Any longer term trader here?

Discussion in 'Trading' started by a529612, Mar 5, 2007.

  1. Hey you . . . stop giving away all of our Trend Secrets . . . :D
     
    #11     Mar 6, 2007
  2. cf4456

    cf4456

    I would think that long term would be better because you have to give it a chance to move.
     
    #12     Mar 6, 2007
  3. Use sector rotation.

    Observe the relative positions of the sectors in the context of time.

    Use three periods (see the standards set by IBD). They use 197 sectors.

    Track the rise of sectors vs the fall of sectors. The best processing combo is the Blocks Player drag and drop which lets you use EOD or longer Hemscott FA data on their 238 sectors as arranged in major and minor sectors.

    The specific flow upward of sectors has a critical place where the price and P/E ratios of and in the sector is about to change. (rising).

    Here you see the leader and lagger equities within sector.

    The price delta begins to move just after this stage.

    the usualy technique is the watch leaders in the sector and position trade the laggers.

    The price action gives you an IT hold (use channel annotations) to see the phase change.
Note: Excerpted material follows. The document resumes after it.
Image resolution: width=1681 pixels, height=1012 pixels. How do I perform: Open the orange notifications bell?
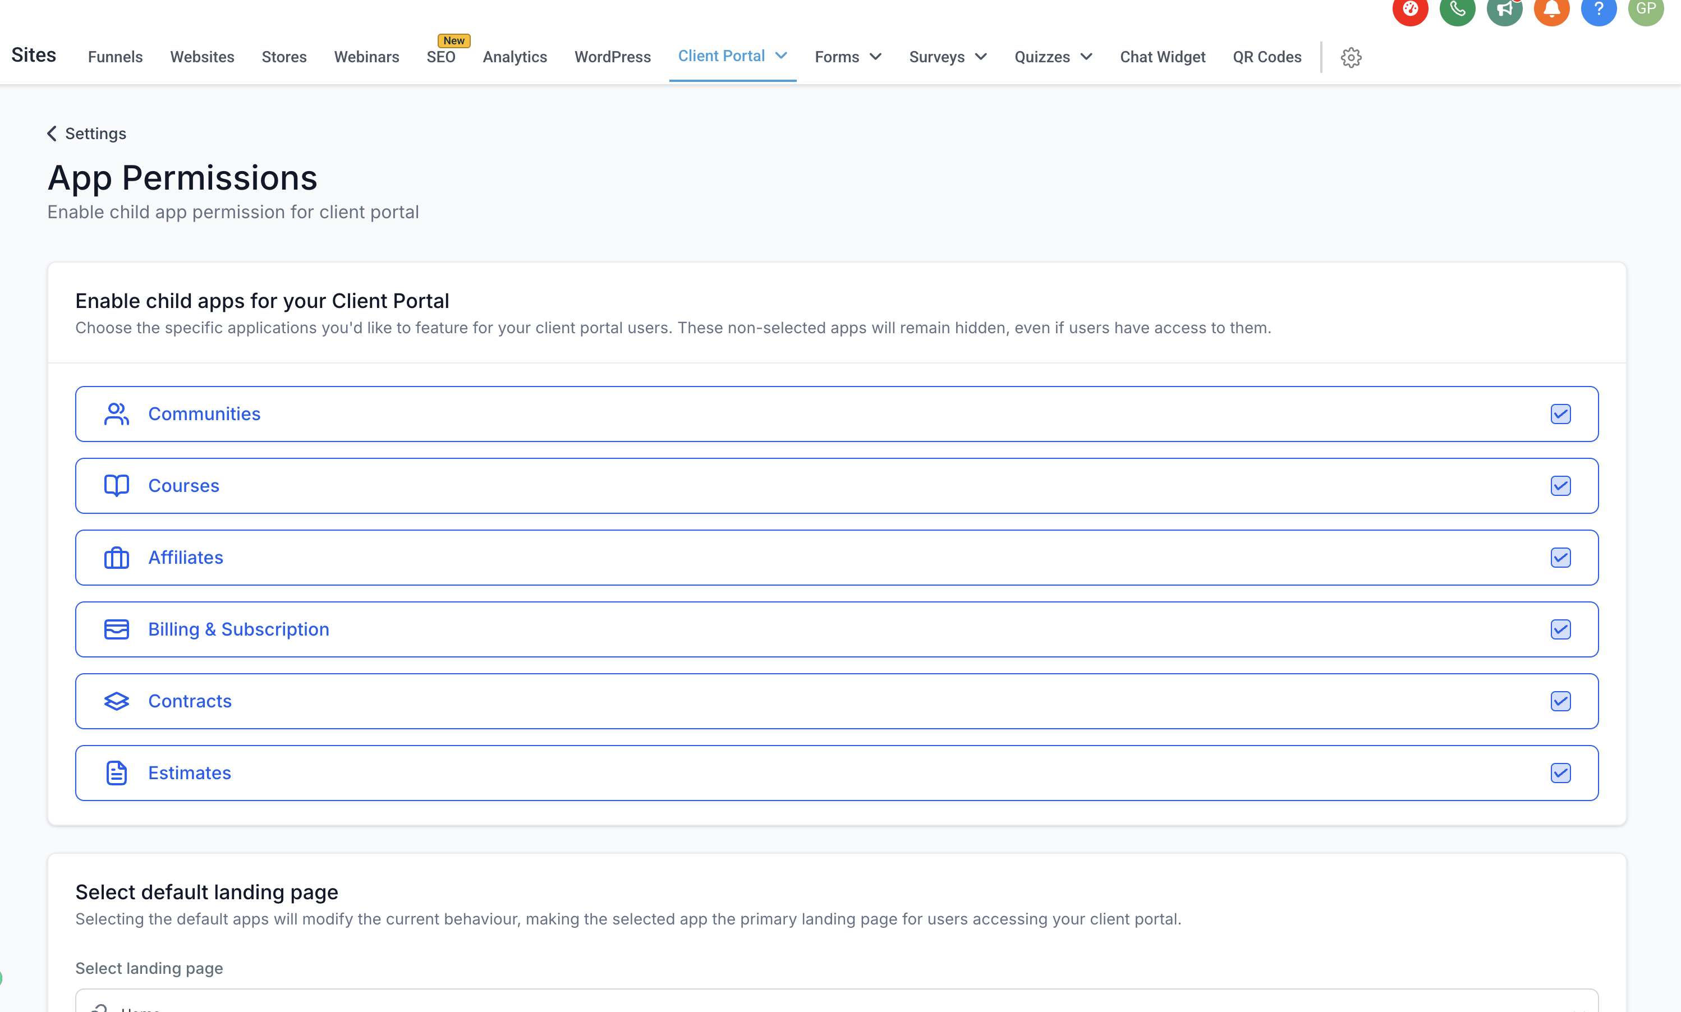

    Phase change is better defined by WJO in HTMMIS. The TA characteristic is low volatility coupled with low volume. C and H is possible over half the time. Use 13 week duration for the C and H.

    Once a new phase begins it looks like a "popularity contest. Well, it is.

    The hold is for 4 to 6 weeks to creme the profits at a rate of 4% to 6% a week as the this transition ensues. There will be either a plateau or a pull back on lower vol and then lower volatility. It is shrt and the new channel traverse width is determined. You can cycle in and out peiodically.

    The feature of this low velocity trading is that you can scale in and out with T&S size blocks over several days. Do not trade more than 10% of cumm vol on these moves.

    For short term trading the limit of 100,000 shares per position does not apply. You can go as far as you want but do consider the institutional and management part of the float which is locked up. The more the better to assure a higher beta of the laggers of the sector.

    Sorry this is brief. We are planning to cover this after expert levels of of PVT and SCT are in the bag by the end of 2007. Sweeping profits from SCT to PVT ultimately causes a need for sector rotation when sweeps of PVT are required due the the 100,000 share PVT limit. The same basic template of pool extraction applies to all three methods. See journals by going from PVT to SCT.

    We are doing a conversion from IBD to Worden or a Worden supported alternative (As part of a new platform as yet not completed) over the year.